Check each line of the data for "text", and copy the ones that have it.

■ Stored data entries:
/---
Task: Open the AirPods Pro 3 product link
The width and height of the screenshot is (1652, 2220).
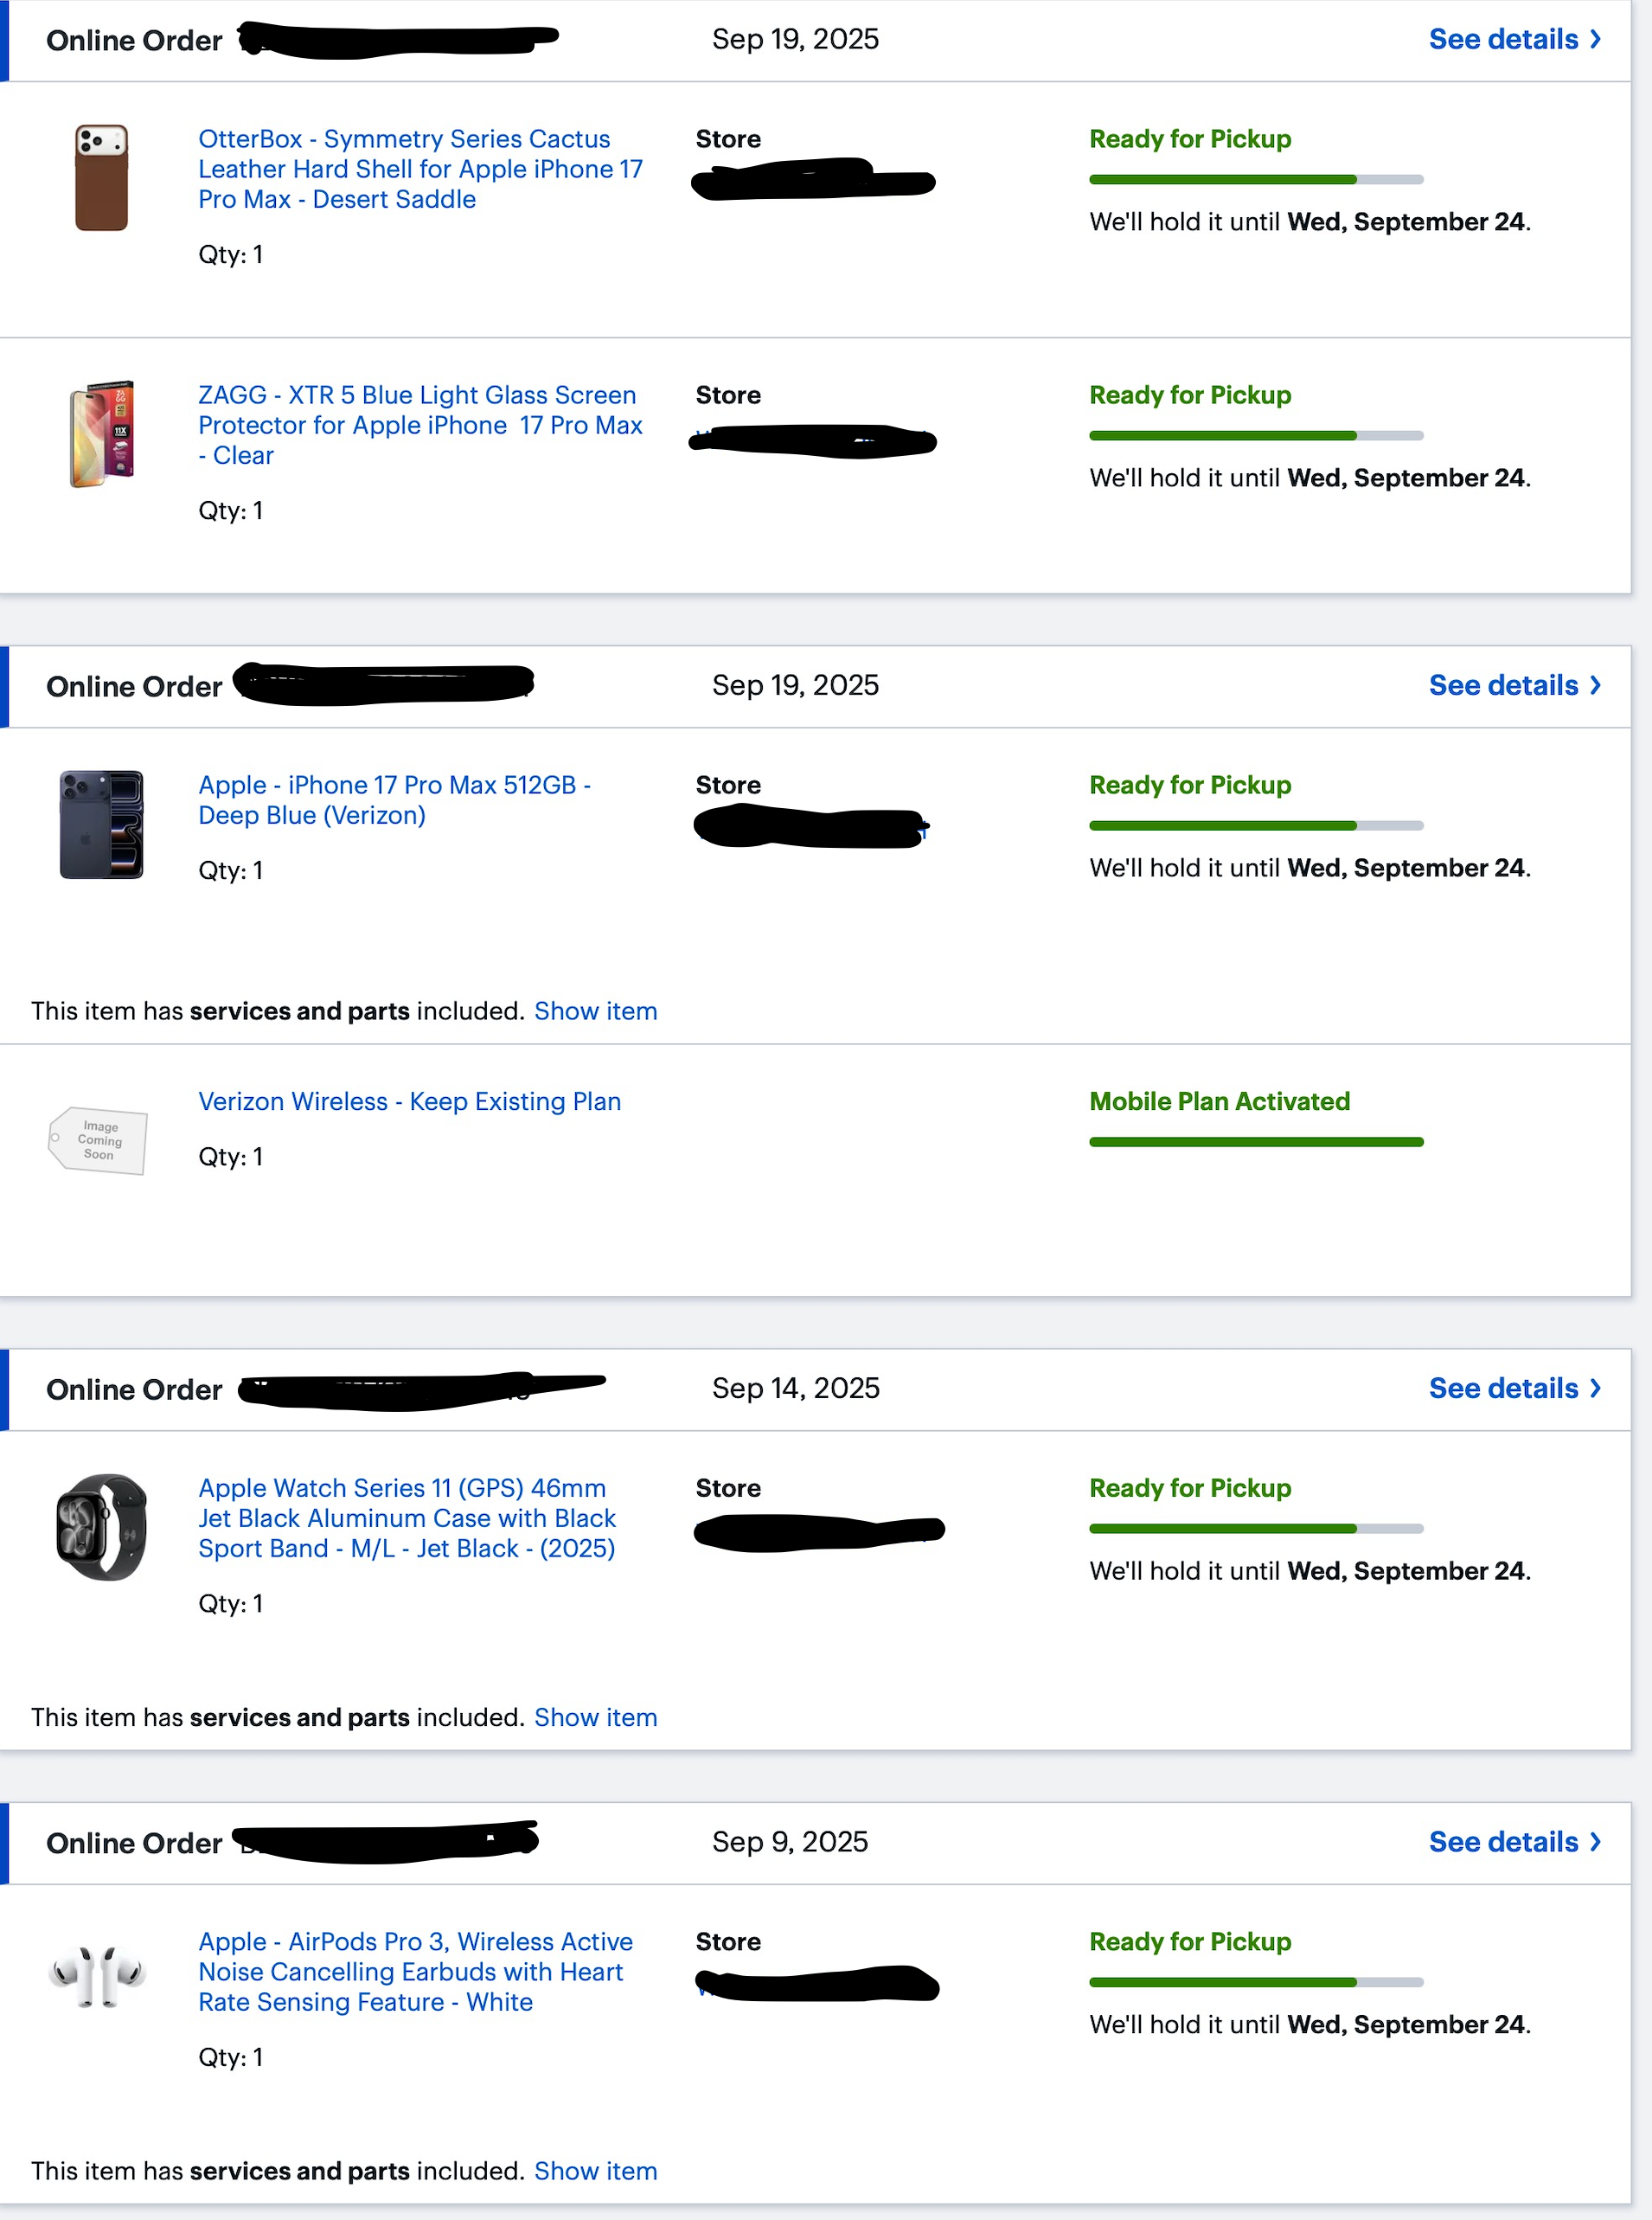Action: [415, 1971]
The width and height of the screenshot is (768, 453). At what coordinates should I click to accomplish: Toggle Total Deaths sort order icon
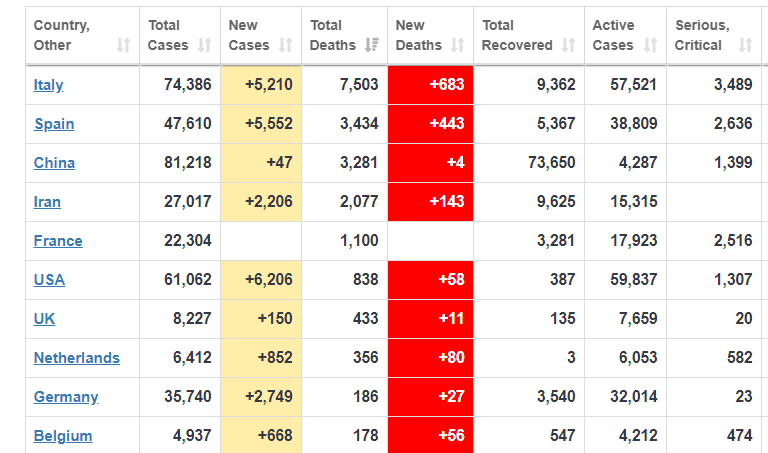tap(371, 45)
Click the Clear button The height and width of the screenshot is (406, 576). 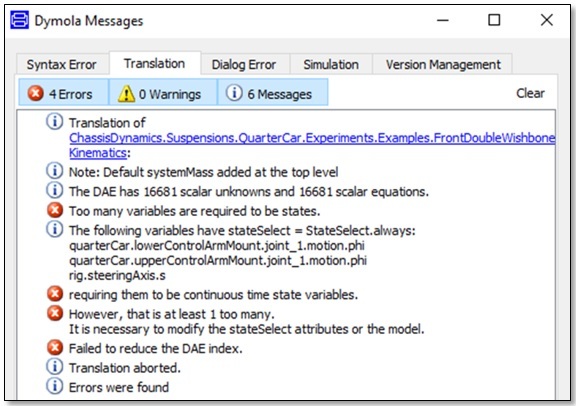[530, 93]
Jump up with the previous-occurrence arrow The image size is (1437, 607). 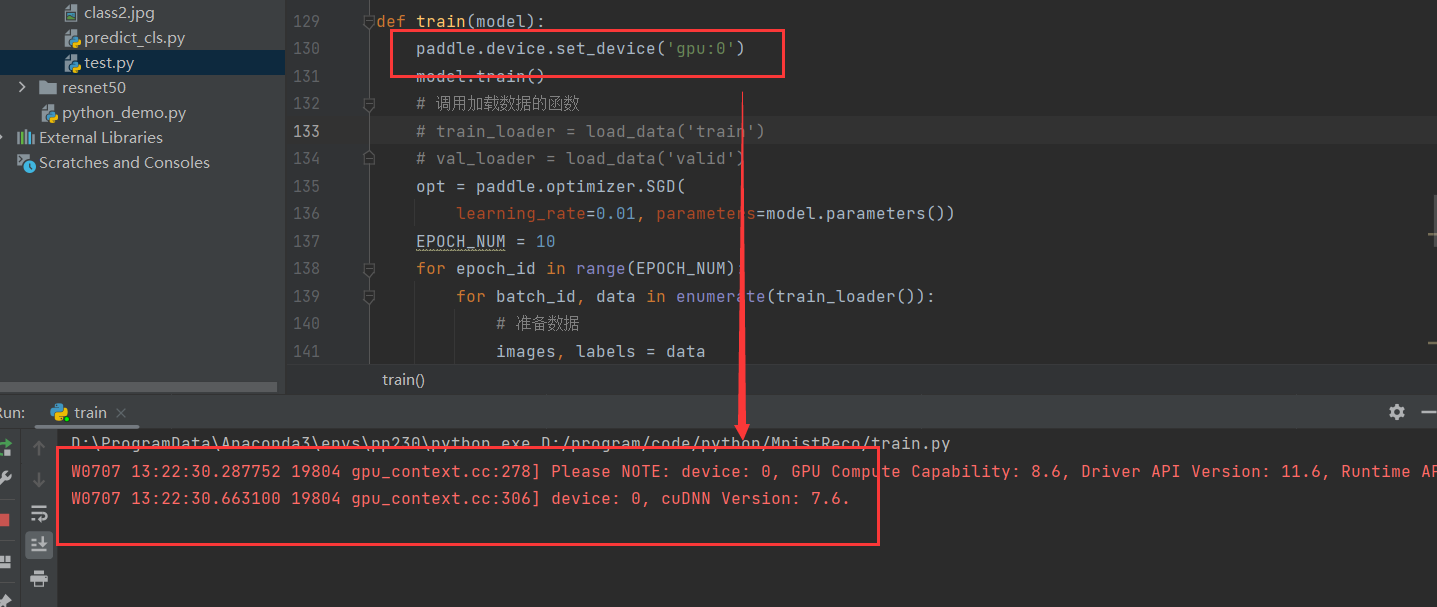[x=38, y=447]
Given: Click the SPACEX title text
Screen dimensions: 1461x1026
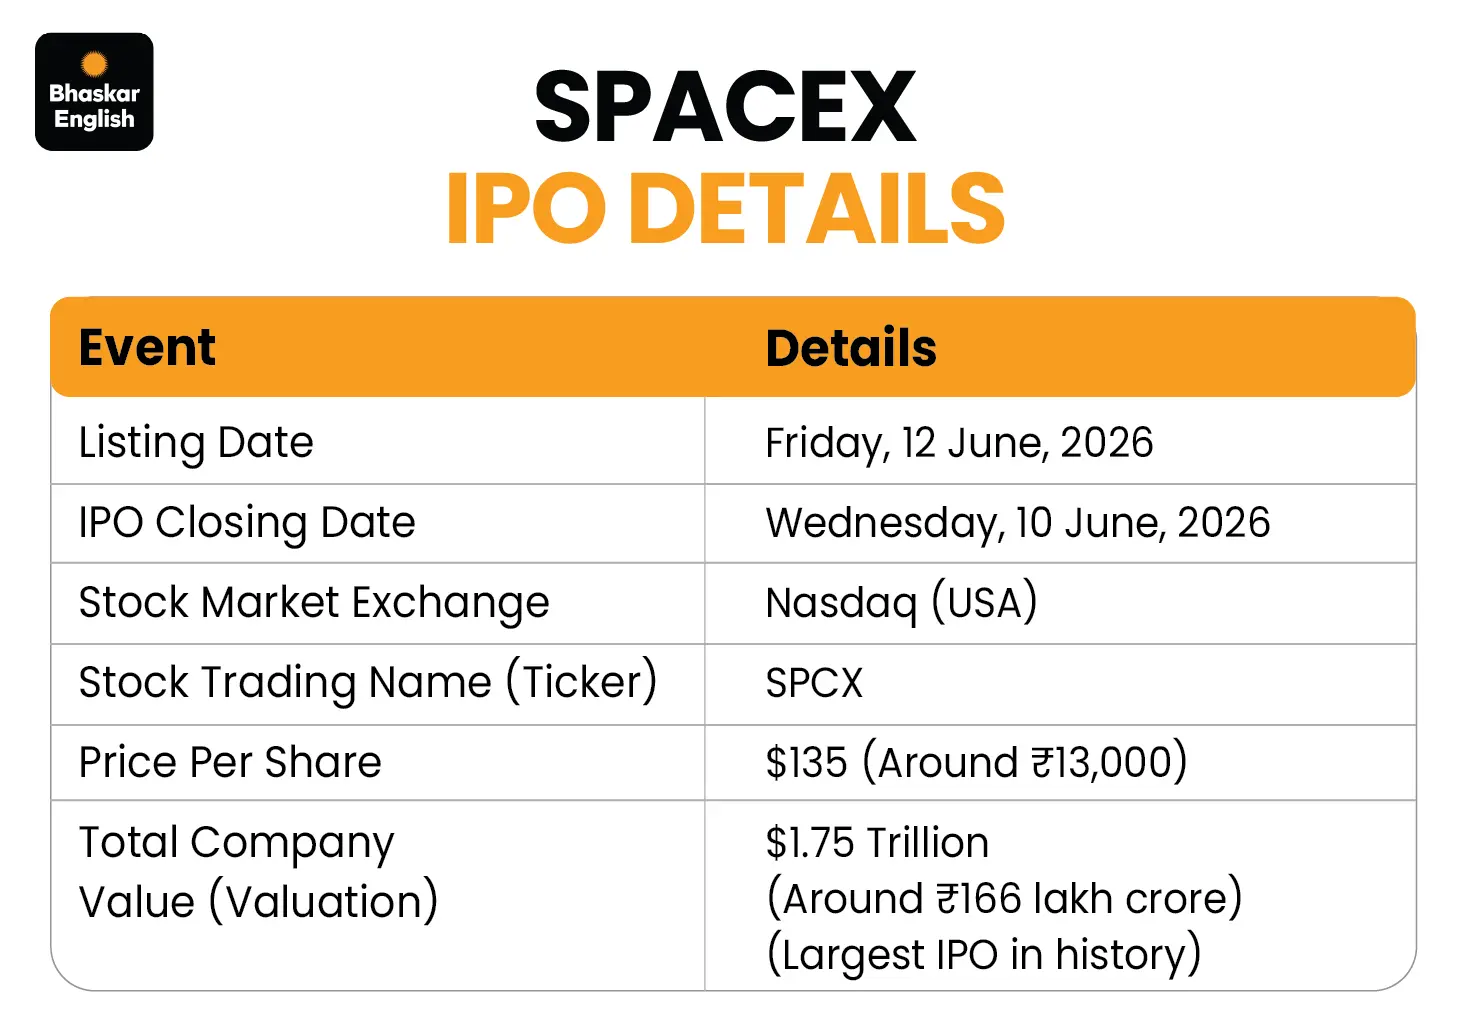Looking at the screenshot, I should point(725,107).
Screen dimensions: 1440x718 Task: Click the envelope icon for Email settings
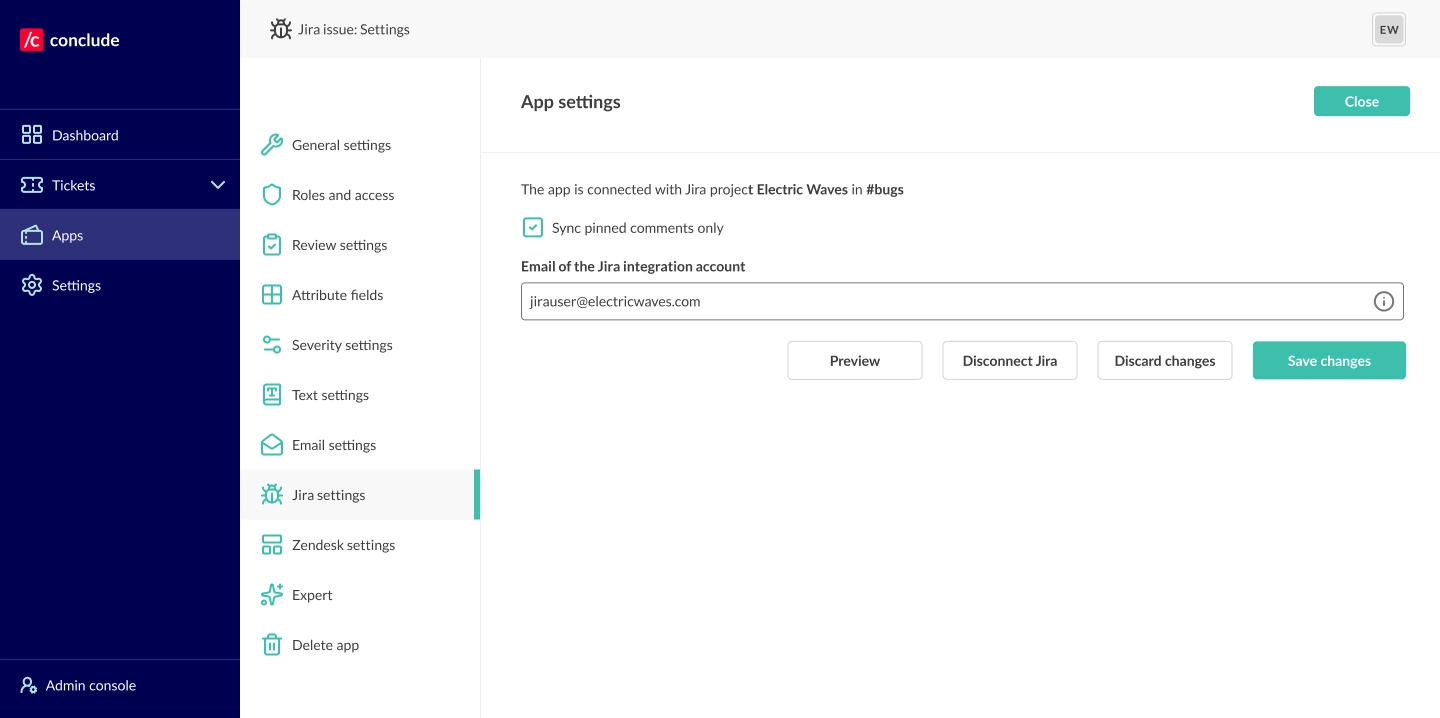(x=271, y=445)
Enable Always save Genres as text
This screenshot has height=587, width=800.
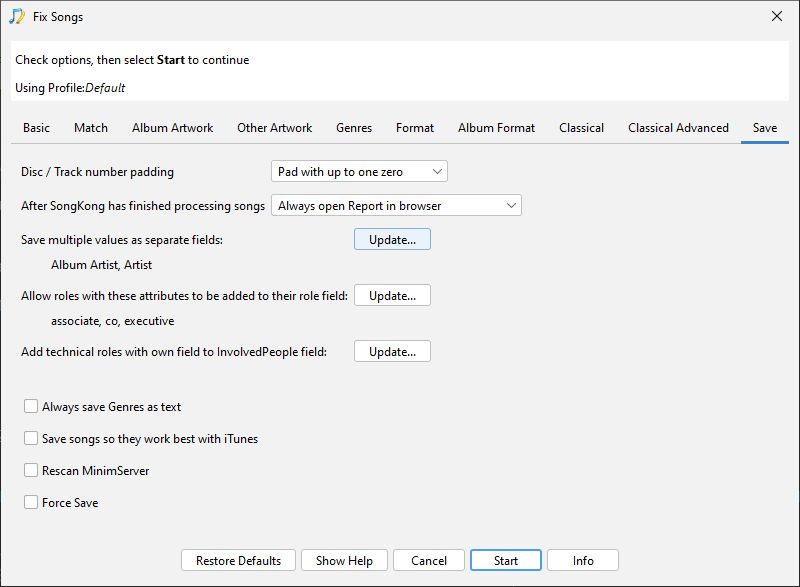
\---
■ SOLUTION FOR THIS PROBLEM:
Given: Click the SPACEX title text
Enable Always save Genres as text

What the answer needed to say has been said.